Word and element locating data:

┄┄┄┄┄┄

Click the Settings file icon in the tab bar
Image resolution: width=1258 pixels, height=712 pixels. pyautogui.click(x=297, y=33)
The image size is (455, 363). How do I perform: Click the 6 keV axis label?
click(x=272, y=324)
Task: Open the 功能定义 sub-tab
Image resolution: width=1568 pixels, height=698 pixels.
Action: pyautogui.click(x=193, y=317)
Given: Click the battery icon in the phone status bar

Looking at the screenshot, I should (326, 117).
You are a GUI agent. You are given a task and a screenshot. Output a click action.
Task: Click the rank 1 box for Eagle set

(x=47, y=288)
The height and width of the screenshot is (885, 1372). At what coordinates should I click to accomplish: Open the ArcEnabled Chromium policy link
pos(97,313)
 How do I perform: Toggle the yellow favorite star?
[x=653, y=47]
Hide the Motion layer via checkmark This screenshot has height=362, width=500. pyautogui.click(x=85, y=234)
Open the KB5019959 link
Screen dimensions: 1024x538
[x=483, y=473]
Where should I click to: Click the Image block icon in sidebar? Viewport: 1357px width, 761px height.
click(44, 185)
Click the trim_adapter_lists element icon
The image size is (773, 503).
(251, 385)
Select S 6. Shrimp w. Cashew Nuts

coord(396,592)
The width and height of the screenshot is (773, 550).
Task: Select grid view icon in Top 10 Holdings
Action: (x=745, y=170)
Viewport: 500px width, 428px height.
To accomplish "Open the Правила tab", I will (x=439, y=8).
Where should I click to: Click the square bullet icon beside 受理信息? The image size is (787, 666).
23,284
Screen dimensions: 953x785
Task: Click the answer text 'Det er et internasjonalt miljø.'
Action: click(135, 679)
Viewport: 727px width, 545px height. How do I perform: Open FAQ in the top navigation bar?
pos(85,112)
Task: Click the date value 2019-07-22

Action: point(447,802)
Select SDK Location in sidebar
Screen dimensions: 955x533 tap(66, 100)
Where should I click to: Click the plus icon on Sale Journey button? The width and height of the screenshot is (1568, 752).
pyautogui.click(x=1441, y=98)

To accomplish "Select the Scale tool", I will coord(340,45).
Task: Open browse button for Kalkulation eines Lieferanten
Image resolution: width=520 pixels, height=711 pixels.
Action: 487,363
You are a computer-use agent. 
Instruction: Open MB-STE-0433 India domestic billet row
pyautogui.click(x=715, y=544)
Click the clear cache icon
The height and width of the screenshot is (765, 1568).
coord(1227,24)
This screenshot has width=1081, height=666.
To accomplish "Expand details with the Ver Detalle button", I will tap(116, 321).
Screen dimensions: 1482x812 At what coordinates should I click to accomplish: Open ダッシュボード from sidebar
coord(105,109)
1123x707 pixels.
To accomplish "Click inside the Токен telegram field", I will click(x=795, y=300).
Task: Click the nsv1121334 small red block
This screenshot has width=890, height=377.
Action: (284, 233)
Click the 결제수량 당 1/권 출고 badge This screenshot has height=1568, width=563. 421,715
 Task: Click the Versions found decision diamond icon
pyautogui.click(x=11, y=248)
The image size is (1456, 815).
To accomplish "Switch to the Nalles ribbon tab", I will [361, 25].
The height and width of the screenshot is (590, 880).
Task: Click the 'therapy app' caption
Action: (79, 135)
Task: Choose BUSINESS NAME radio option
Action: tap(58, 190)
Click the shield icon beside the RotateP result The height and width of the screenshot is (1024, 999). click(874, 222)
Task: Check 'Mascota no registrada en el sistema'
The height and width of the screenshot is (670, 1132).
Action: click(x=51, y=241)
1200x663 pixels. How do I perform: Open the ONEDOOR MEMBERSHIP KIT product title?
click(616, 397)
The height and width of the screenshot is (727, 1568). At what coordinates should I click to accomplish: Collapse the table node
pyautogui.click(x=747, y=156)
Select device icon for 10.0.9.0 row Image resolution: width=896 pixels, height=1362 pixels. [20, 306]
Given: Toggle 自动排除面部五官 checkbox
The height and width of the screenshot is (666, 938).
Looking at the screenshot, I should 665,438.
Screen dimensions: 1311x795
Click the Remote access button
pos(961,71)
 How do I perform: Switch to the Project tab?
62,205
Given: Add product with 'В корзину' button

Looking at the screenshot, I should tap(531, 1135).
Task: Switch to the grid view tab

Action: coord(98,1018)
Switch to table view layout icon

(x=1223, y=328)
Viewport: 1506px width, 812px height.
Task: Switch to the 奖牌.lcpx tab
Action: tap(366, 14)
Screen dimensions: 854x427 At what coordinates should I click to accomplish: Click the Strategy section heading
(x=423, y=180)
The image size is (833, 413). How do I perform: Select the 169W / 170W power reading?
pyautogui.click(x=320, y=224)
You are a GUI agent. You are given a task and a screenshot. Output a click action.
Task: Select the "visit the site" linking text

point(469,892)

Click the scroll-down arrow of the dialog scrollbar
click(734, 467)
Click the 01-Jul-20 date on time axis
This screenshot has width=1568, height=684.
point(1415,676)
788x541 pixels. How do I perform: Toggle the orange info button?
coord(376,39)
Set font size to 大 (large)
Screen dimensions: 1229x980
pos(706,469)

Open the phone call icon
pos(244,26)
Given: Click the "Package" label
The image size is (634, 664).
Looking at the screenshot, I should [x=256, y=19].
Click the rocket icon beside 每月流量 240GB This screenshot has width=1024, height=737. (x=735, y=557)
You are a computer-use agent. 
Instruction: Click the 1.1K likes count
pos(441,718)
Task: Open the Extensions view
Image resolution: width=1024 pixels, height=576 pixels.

┄┄┄┄┄┄

Report each line of the listing that contains the word "axis", copying every such line in full.

Answer to this task
The image size is (455, 363). How do I perform: Click the 6 keV axis label?
Click the 01-Jul-20 date on time axis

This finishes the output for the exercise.